**TASK DESCRIPTION:** Copy the listing below word for word, keeping every line as it stands.

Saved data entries
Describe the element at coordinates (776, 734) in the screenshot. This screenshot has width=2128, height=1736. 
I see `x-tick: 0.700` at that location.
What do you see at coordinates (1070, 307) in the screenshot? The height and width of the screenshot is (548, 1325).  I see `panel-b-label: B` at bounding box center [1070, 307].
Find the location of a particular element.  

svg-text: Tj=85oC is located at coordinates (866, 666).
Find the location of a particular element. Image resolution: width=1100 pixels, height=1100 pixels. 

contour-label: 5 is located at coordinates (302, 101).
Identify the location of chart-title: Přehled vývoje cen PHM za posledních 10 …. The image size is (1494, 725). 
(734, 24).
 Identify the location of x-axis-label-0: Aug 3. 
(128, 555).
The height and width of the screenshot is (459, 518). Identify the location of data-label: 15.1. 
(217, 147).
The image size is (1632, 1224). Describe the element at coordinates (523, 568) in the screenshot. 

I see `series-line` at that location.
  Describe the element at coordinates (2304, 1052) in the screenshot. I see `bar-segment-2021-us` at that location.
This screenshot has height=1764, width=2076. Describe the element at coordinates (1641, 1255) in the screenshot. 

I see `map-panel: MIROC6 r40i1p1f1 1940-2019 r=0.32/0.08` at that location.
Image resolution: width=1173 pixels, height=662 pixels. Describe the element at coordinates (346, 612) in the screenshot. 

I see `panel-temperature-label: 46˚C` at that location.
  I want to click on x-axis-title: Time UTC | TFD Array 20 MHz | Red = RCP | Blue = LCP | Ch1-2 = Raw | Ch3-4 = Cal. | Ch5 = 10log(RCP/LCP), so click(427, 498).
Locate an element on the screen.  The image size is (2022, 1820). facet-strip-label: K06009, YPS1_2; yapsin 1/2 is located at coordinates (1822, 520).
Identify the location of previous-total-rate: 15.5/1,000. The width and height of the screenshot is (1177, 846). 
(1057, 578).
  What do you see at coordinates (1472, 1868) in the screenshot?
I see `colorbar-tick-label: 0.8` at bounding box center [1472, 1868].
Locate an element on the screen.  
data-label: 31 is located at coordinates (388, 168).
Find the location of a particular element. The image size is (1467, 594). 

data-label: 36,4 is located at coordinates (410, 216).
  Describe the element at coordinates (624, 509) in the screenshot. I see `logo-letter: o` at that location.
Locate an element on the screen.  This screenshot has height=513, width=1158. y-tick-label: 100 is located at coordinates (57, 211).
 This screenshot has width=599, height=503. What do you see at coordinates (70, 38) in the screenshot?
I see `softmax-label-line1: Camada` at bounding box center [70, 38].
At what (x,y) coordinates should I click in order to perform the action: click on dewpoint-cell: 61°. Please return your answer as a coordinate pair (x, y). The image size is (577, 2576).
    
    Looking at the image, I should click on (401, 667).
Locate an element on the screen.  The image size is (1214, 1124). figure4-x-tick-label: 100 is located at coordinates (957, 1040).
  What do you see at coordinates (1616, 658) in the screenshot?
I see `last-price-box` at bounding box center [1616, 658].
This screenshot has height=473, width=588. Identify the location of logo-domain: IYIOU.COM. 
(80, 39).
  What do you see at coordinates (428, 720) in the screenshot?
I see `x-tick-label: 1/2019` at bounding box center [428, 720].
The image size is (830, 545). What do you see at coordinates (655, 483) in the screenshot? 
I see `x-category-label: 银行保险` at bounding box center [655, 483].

**RESPONSE BOX:**
Describe the element at coordinates (776, 734) in the screenshot. This screenshot has width=2128, height=1736. 
I see `x-tick: 0.700` at that location.
What do you see at coordinates (1070, 307) in the screenshot? The height and width of the screenshot is (548, 1325).  I see `panel-b-label: B` at bounding box center [1070, 307].
Find the location of a particular element.  

svg-text: Tj=85oC is located at coordinates (866, 666).
Find the location of a particular element. Image resolution: width=1100 pixels, height=1100 pixels. 

contour-label: 5 is located at coordinates (302, 101).
Identify the location of chart-title: Přehled vývoje cen PHM za posledních 10 …. The image size is (1494, 725). 
(734, 24).
 Identify the location of x-axis-label-0: Aug 3. 
(128, 555).
The height and width of the screenshot is (459, 518). Identify the location of data-label: 15.1. 
(217, 147).
The image size is (1632, 1224). Describe the element at coordinates (523, 568) in the screenshot. 

I see `series-line` at that location.
  Describe the element at coordinates (2304, 1052) in the screenshot. I see `bar-segment-2021-us` at that location.
This screenshot has height=1764, width=2076. Describe the element at coordinates (1641, 1255) in the screenshot. 

I see `map-panel: MIROC6 r40i1p1f1 1940-2019 r=0.32/0.08` at that location.
Image resolution: width=1173 pixels, height=662 pixels. Describe the element at coordinates (346, 612) in the screenshot. 

I see `panel-temperature-label: 46˚C` at that location.
  I want to click on x-axis-title: Time UTC | TFD Array 20 MHz | Red = RCP | Blue = LCP | Ch1-2 = Raw | Ch3-4 = Cal. | Ch5 = 10log(RCP/LCP), so click(427, 498).
Locate an element on the screen.  The image size is (2022, 1820). facet-strip-label: K06009, YPS1_2; yapsin 1/2 is located at coordinates (1822, 520).
Identify the location of previous-total-rate: 15.5/1,000. The width and height of the screenshot is (1177, 846). 
(1057, 578).
  What do you see at coordinates (1472, 1868) in the screenshot?
I see `colorbar-tick-label: 0.8` at bounding box center [1472, 1868].
Locate an element on the screen.  
data-label: 31 is located at coordinates (388, 168).
Find the location of a particular element. The image size is (1467, 594). 

data-label: 36,4 is located at coordinates (410, 216).
  Describe the element at coordinates (624, 509) in the screenshot. I see `logo-letter: o` at that location.
Locate an element on the screen.  This screenshot has height=513, width=1158. y-tick-label: 100 is located at coordinates (57, 211).
 This screenshot has width=599, height=503. What do you see at coordinates (70, 38) in the screenshot?
I see `softmax-label-line1: Camada` at bounding box center [70, 38].
At what (x,y) coordinates should I click in order to perform the action: click on dewpoint-cell: 61°. Please return your answer as a coordinate pair (x, y). The image size is (577, 2576).
    
    Looking at the image, I should click on (401, 667).
Locate an element on the screen.  The image size is (1214, 1124). figure4-x-tick-label: 100 is located at coordinates (957, 1040).
  What do you see at coordinates (1616, 658) in the screenshot?
I see `last-price-box` at bounding box center [1616, 658].
This screenshot has height=473, width=588. Identify the location of logo-domain: IYIOU.COM. 
(80, 39).
  What do you see at coordinates (428, 720) in the screenshot?
I see `x-tick-label: 1/2019` at bounding box center [428, 720].
The image size is (830, 545). What do you see at coordinates (655, 483) in the screenshot? 
I see `x-category-label: 银行保险` at bounding box center [655, 483].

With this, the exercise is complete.